Image size matters: Larger images consume more tokens. Resize to 1024x1024 or less if possible.
Combine with text: Always include a text prompt to guide Claude’s analysis.
Multiple images: You can include multiple images in a single message.

Handling Stop Reasons

Understanding stop_reason helps you build robust applications:

stop_reason	Meaning	Action
`end_turn`	Claude finished naturally	Continue or end conversation
`max_tokens`	Output was truncated	Increase `max_tokens` or split response
`stop_sequence`	A custom stop sequence was hit	Handle as needed
`tool_use`	Claude wants to call a tool	Execute tool and return result

Example: Handling max_tokens

if message.stop_reason == "max_tokens":
    # Continue the conversation to get more output
    messages.append({"role": "assistant", "content": message.content[0].text})
    messages.append({"role": "user", "content": "Please continue."})
    # Call API again

Streaming for Real-Time Responses

For a better user experience, use streaming.
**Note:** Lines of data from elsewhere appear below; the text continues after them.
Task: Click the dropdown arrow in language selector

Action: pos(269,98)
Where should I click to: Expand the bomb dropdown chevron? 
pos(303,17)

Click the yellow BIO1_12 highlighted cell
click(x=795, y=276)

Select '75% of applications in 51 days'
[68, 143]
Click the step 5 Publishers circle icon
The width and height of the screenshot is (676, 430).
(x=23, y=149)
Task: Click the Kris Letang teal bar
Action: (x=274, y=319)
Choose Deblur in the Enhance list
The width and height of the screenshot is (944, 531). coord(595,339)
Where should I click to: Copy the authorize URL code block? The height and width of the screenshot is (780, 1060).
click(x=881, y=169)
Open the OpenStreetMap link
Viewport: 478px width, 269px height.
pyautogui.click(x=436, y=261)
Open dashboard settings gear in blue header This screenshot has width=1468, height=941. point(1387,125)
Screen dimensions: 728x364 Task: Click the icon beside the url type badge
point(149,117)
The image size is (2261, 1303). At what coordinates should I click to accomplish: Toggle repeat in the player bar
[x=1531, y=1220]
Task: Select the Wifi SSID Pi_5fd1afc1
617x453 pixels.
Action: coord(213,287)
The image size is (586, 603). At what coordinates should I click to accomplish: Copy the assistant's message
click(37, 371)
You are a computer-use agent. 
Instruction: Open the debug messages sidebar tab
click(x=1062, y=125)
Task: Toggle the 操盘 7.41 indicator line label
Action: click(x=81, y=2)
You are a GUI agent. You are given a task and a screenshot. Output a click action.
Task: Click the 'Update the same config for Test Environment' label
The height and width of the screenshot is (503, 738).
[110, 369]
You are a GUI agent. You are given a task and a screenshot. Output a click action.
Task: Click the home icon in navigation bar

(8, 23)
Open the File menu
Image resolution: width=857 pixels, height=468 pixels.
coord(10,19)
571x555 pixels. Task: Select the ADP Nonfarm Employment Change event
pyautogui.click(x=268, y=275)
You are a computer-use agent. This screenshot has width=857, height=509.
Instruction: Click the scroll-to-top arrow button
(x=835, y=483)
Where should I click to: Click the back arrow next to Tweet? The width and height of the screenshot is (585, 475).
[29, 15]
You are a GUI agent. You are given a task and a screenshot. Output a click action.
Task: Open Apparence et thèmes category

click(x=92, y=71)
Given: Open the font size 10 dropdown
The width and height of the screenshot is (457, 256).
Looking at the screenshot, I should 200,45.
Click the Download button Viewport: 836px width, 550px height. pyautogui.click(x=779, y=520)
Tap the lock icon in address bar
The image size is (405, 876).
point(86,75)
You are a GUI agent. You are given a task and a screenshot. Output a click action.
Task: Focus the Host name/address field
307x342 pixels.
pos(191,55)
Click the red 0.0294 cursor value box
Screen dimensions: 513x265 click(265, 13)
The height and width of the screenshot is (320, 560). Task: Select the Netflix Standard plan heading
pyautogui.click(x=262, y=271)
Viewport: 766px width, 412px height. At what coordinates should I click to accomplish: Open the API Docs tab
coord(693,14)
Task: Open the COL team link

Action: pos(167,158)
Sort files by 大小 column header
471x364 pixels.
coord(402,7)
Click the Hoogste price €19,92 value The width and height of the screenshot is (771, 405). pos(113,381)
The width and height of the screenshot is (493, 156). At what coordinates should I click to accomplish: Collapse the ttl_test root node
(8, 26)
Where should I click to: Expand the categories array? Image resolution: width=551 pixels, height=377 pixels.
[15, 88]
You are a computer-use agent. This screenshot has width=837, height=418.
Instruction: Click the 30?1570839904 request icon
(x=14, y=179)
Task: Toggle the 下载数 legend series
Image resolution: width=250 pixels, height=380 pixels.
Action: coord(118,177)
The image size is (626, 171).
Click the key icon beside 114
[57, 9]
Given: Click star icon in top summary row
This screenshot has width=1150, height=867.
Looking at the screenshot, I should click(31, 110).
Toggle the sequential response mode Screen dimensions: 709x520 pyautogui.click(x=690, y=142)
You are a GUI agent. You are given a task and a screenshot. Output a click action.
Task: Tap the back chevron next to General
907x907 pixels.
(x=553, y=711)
The API sends chunks as they’re generated.

Python Streaming

import anthropic
client = anthropic.Anthropic()
with client.messages.stream(
    model="claude-opus-4-7",
    max_tokens=1024,
    messages=[
        {"role": "user", "content": "Tell me a story"}
    ]
) as stream:
    for text in stream.text_stream:
        print(text, end="", flush=True)

Key Takeaways

The Messages API is stateless—you must send the full conversation history with every request. Manage context on your side.
Prefilling lets you shape Claude’s responses by providing a partial assistant message. Use it for format control and efficiency.
Vision is supported via base64-encoded images or URLs. Combine images with text prompts for best results.
Streaming improves user experience by delivering tokens in real time. Use it for chat applications.
Handle stop reasons appropriately—especially max_tokens and tool_use—to build robust, production-ready applications.